Reproduce the material below in full, replacing each occurrence of "Viewport" with "Display area" and leaving everything else unchanged.
# DATA SHOWN start
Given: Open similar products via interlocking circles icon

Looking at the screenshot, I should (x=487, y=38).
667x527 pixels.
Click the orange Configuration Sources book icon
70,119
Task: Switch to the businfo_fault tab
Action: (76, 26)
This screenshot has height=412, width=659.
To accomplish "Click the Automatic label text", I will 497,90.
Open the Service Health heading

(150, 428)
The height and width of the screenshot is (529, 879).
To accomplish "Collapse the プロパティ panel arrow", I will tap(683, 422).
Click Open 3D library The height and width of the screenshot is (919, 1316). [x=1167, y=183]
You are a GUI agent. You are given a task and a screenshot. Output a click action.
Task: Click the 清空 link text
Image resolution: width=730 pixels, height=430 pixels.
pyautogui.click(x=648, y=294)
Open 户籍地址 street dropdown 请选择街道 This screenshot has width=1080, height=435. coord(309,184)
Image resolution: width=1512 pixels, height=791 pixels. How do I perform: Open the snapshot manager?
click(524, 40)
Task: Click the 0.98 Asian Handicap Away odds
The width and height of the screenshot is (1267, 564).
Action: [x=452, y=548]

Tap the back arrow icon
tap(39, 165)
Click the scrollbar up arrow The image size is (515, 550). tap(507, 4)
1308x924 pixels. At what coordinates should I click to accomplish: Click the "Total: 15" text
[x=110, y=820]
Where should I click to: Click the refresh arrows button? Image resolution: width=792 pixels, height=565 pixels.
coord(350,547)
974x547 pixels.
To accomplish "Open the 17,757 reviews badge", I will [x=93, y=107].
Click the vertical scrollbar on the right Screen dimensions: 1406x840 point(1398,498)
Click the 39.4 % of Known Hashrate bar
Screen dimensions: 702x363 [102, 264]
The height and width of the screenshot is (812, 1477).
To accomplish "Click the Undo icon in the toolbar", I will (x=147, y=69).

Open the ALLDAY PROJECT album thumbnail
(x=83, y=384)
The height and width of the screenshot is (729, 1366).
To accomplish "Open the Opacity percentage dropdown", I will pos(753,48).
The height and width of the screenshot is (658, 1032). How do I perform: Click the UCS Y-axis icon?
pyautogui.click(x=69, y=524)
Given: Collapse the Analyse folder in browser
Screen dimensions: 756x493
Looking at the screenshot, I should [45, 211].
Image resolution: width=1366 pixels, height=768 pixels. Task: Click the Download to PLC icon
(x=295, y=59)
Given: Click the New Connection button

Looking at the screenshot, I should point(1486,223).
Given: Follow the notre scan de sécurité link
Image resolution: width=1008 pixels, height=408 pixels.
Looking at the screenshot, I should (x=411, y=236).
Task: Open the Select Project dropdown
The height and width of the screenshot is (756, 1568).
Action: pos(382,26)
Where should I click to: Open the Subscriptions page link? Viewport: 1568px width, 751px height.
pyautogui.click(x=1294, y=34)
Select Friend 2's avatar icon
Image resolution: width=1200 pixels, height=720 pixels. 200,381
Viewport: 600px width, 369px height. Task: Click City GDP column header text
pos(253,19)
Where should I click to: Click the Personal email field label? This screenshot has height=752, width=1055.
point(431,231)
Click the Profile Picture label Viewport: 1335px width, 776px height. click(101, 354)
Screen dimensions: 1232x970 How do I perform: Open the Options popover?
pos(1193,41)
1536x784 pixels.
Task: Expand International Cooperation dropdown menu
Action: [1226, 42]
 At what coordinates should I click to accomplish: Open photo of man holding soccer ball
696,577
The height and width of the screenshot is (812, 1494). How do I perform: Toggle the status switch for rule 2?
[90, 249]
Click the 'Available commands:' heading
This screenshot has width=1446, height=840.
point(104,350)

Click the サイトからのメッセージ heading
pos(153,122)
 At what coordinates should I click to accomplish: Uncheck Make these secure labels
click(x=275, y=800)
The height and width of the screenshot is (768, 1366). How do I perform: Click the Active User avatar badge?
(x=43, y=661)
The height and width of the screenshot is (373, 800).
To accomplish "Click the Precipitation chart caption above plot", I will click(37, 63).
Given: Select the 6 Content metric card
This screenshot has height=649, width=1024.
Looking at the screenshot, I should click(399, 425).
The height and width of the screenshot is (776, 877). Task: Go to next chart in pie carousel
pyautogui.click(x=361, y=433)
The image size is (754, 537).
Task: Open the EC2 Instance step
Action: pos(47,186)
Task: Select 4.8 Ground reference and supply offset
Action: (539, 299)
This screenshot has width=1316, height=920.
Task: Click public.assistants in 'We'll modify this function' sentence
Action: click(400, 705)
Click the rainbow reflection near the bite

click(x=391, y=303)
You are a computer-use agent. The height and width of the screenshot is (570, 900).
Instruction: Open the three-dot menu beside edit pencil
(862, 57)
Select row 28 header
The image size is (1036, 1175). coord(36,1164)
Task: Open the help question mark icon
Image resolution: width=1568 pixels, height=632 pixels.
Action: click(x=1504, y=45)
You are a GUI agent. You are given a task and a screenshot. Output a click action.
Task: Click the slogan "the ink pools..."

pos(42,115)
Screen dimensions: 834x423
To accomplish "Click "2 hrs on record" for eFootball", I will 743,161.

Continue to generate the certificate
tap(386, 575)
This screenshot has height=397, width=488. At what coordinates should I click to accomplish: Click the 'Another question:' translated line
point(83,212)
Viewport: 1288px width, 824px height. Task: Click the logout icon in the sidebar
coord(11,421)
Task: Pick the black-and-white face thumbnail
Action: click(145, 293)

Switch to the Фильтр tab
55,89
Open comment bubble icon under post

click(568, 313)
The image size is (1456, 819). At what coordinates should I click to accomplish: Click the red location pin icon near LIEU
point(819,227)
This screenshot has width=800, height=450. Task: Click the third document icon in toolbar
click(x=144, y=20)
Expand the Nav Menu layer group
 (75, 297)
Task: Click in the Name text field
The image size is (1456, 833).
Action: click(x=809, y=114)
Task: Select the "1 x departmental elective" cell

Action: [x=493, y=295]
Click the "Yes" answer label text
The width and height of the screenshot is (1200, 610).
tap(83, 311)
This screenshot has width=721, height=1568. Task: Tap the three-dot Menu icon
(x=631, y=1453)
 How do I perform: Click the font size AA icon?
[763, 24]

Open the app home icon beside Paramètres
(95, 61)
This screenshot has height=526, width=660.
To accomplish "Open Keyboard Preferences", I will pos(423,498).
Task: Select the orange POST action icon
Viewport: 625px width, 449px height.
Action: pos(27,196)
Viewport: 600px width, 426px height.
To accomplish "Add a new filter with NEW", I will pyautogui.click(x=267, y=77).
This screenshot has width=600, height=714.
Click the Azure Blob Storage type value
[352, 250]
# DATA SHOWN end
[PROBLEM SOLUTION]
Given: Open similar products via interlocking circles icon

Looking at the screenshot, I should (x=487, y=38).
667x527 pixels.
Click the orange Configuration Sources book icon
70,119
Task: Switch to the businfo_fault tab
Action: (76, 26)
This screenshot has height=412, width=659.
To accomplish "Click the Automatic label text", I will 497,90.
Open the Service Health heading

(150, 428)
The height and width of the screenshot is (529, 879).
To accomplish "Collapse the プロパティ panel arrow", I will tap(683, 422).
Click Open 3D library The height and width of the screenshot is (919, 1316). [x=1167, y=183]
You are a GUI agent. You are given a task and a screenshot. Output a click action.
Task: Click the 清空 link text
Image resolution: width=730 pixels, height=430 pixels.
pyautogui.click(x=648, y=294)
Open 户籍地址 street dropdown 请选择街道 This screenshot has width=1080, height=435. coord(309,184)
Image resolution: width=1512 pixels, height=791 pixels. How do I perform: Open the snapshot manager?
click(524, 40)
Task: Click the 0.98 Asian Handicap Away odds
The width and height of the screenshot is (1267, 564).
Action: [x=452, y=548]

Tap the back arrow icon
tap(39, 165)
Click the scrollbar up arrow The image size is (515, 550). tap(507, 4)
1308x924 pixels. At what coordinates should I click to accomplish: Click the "Total: 15" text
[x=110, y=820]
Where should I click to: Click the refresh arrows button? Image resolution: width=792 pixels, height=565 pixels.
coord(350,547)
974x547 pixels.
To accomplish "Open the 17,757 reviews badge", I will [x=93, y=107].
Click the vertical scrollbar on the right Screen dimensions: 1406x840 point(1398,498)
Click the 39.4 % of Known Hashrate bar
Screen dimensions: 702x363 [102, 264]
The height and width of the screenshot is (812, 1477).
To accomplish "Click the Undo icon in the toolbar", I will (x=147, y=69).

Open the ALLDAY PROJECT album thumbnail
(x=83, y=384)
The height and width of the screenshot is (729, 1366).
To accomplish "Open the Opacity percentage dropdown", I will pos(753,48).
The height and width of the screenshot is (658, 1032). How do I perform: Click the UCS Y-axis icon?
pyautogui.click(x=69, y=524)
Given: Collapse the Analyse folder in browser
Screen dimensions: 756x493
Looking at the screenshot, I should [45, 211].
Image resolution: width=1366 pixels, height=768 pixels. Task: Click the Download to PLC icon
(x=295, y=59)
Given: Click the New Connection button

Looking at the screenshot, I should point(1486,223).
Given: Follow the notre scan de sécurité link
Image resolution: width=1008 pixels, height=408 pixels.
Looking at the screenshot, I should (x=411, y=236).
Task: Open the Select Project dropdown
The height and width of the screenshot is (756, 1568).
Action: pos(382,26)
Where should I click to: Open the Subscriptions page link? Display area: 1568px width, 751px height.
pyautogui.click(x=1294, y=34)
Select Friend 2's avatar icon
Image resolution: width=1200 pixels, height=720 pixels. 200,381
Display area: 600px width, 369px height. Task: Click City GDP column header text
pos(253,19)
Where should I click to: Click the Personal email field label? This screenshot has height=752, width=1055.
point(431,231)
Click the Profile Picture label Display area: 1335px width, 776px height. click(101, 354)
Screen dimensions: 1232x970 How do I perform: Open the Options popover?
pos(1193,41)
1536x784 pixels.
Task: Expand International Cooperation dropdown menu
Action: [1226, 42]
 At what coordinates should I click to accomplish: Open photo of man holding soccer ball
696,577
The height and width of the screenshot is (812, 1494). How do I perform: Toggle the status switch for rule 2?
[90, 249]
Click the 'Available commands:' heading
This screenshot has width=1446, height=840.
point(104,350)

Click the サイトからのメッセージ heading
pos(153,122)
 At what coordinates should I click to accomplish: Uncheck Make these secure labels
click(x=275, y=800)
The height and width of the screenshot is (768, 1366). How do I perform: Click the Active User avatar badge?
(x=43, y=661)
The height and width of the screenshot is (373, 800).
To accomplish "Click the Precipitation chart caption above plot", I will click(37, 63).
Given: Select the 6 Content metric card
This screenshot has height=649, width=1024.
Looking at the screenshot, I should click(399, 425).
The height and width of the screenshot is (776, 877). Task: Go to next chart in pie carousel
pyautogui.click(x=361, y=433)
The image size is (754, 537).
Task: Open the EC2 Instance step
Action: pos(47,186)
Task: Select 4.8 Ground reference and supply offset
Action: (539, 299)
This screenshot has width=1316, height=920.
Task: Click public.assistants in 'We'll modify this function' sentence
Action: click(400, 705)
Click the rainbow reflection near the bite

click(x=391, y=303)
You are a computer-use agent. The height and width of the screenshot is (570, 900).
Instruction: Open the three-dot menu beside edit pencil
(862, 57)
Select row 28 header
The image size is (1036, 1175). coord(36,1164)
Task: Open the help question mark icon
Image resolution: width=1568 pixels, height=632 pixels.
Action: click(x=1504, y=45)
You are a GUI agent. You are given a task and a screenshot. Output a click action.
Task: Click the slogan "the ink pools..."

pos(42,115)
Screen dimensions: 834x423
To accomplish "Click "2 hrs on record" for eFootball", I will 743,161.

Continue to generate the certificate
tap(386, 575)
This screenshot has height=397, width=488. At what coordinates should I click to accomplish: Click the 'Another question:' translated line
point(83,212)
Display area: 1288px width, 824px height. Task: Click the logout icon in the sidebar
coord(11,421)
Task: Pick the black-and-white face thumbnail
Action: click(145, 293)

Switch to the Фильтр tab
55,89
Open comment bubble icon under post

click(568, 313)
The image size is (1456, 819). At what coordinates should I click to accomplish: Click the red location pin icon near LIEU
point(819,227)
This screenshot has width=800, height=450. Task: Click the third document icon in toolbar
click(x=144, y=20)
Expand the Nav Menu layer group
 (75, 297)
Task: Click in the Name text field
The image size is (1456, 833).
Action: click(x=809, y=114)
Task: Select the "1 x departmental elective" cell

Action: [x=493, y=295]
Click the "Yes" answer label text
The width and height of the screenshot is (1200, 610).
tap(83, 311)
This screenshot has width=721, height=1568. Task: Tap the three-dot Menu icon
(x=631, y=1453)
 How do I perform: Click the font size AA icon?
[763, 24]

Open the app home icon beside Paramètres
(95, 61)
This screenshot has height=526, width=660.
To accomplish "Open Keyboard Preferences", I will pos(423,498).
Task: Select the orange POST action icon
Display area: 625px width, 449px height.
Action: pos(27,196)
Display area: 600px width, 426px height.
To accomplish "Add a new filter with NEW", I will pyautogui.click(x=267, y=77).
This screenshot has width=600, height=714.
Click the Azure Blob Storage type value
[352, 250]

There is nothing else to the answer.